EXERCISE INPUTS below:

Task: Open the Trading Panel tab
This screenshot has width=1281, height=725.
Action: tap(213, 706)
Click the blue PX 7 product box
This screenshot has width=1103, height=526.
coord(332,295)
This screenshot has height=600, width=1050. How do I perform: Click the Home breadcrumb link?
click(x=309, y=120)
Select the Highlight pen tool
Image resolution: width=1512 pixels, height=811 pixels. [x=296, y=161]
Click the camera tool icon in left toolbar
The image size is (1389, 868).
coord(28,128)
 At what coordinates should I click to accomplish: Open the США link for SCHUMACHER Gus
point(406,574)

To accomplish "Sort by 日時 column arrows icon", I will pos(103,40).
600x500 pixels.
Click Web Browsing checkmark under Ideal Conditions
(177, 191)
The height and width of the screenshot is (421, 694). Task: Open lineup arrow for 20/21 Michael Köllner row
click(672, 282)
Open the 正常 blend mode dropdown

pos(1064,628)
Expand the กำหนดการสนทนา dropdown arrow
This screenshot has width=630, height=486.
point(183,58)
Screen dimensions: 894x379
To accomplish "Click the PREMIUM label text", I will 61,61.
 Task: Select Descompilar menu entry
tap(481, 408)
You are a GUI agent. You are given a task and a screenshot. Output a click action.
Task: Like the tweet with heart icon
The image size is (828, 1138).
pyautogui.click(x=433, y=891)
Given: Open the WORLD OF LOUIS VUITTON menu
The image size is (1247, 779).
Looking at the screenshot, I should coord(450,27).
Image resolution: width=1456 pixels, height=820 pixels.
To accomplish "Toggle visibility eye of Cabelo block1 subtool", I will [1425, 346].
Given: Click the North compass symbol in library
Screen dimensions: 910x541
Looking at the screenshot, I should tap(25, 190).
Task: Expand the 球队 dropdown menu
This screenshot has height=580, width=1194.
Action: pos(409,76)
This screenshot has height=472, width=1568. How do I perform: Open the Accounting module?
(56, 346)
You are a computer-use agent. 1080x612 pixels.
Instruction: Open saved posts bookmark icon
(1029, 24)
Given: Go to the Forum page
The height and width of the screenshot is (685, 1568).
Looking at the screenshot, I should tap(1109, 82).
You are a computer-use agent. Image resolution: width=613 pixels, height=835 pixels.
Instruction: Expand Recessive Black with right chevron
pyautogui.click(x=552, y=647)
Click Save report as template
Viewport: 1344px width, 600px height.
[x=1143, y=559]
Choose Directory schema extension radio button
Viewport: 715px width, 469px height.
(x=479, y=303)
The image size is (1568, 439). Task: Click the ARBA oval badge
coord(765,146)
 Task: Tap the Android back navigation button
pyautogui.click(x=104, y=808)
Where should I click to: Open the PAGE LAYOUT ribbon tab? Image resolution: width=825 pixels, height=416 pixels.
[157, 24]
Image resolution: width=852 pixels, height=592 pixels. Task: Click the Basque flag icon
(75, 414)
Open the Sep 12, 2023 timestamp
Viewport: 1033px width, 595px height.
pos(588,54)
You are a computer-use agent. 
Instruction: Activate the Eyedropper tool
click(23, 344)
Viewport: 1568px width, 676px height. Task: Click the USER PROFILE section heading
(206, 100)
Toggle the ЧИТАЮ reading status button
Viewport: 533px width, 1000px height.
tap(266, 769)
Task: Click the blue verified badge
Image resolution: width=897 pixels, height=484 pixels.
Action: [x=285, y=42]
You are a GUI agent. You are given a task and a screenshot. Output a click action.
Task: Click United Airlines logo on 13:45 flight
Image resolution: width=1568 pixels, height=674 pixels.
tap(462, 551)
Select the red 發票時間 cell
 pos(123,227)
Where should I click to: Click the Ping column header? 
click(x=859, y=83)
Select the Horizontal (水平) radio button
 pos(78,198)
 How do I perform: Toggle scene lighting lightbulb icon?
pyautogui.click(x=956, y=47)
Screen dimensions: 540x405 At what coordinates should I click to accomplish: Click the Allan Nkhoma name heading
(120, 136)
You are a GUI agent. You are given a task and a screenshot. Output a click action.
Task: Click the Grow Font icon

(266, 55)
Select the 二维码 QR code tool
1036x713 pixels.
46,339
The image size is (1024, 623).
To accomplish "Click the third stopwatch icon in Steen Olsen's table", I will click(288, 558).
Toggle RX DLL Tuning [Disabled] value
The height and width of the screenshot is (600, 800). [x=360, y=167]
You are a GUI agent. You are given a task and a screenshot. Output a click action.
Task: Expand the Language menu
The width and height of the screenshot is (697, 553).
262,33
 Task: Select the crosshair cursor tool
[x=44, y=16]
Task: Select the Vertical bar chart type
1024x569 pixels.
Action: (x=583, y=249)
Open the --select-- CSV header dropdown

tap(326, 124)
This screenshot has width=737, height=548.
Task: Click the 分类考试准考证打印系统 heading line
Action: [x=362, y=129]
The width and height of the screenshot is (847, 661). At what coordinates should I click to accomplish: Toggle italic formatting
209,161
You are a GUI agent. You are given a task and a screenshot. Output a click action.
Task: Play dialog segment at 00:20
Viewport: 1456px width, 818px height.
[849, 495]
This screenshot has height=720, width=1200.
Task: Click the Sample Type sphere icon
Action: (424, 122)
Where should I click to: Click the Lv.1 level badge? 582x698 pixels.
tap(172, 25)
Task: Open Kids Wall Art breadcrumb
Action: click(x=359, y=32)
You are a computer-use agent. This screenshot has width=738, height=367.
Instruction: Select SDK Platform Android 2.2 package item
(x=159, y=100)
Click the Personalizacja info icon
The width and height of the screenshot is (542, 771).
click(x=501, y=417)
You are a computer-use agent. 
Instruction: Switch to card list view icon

End of EXERCISE INPUTS.

THE TASK: Everything in the material above from the line that has "This screenshot has height=600, width=1050." through the line that has "600x500 pixels." must be duplicated exactly, with no other lines given.

EXERCISE RESULT:
This screenshot has height=600, width=1050. How do I perform: Click the Home breadcrumb link?
click(x=309, y=120)
Select the Highlight pen tool
Image resolution: width=1512 pixels, height=811 pixels. [x=296, y=161]
Click the camera tool icon in left toolbar
The image size is (1389, 868).
coord(28,128)
 At what coordinates should I click to accomplish: Open the США link for SCHUMACHER Gus
point(406,574)

To accomplish "Sort by 日時 column arrows icon", I will pos(103,40).
600x500 pixels.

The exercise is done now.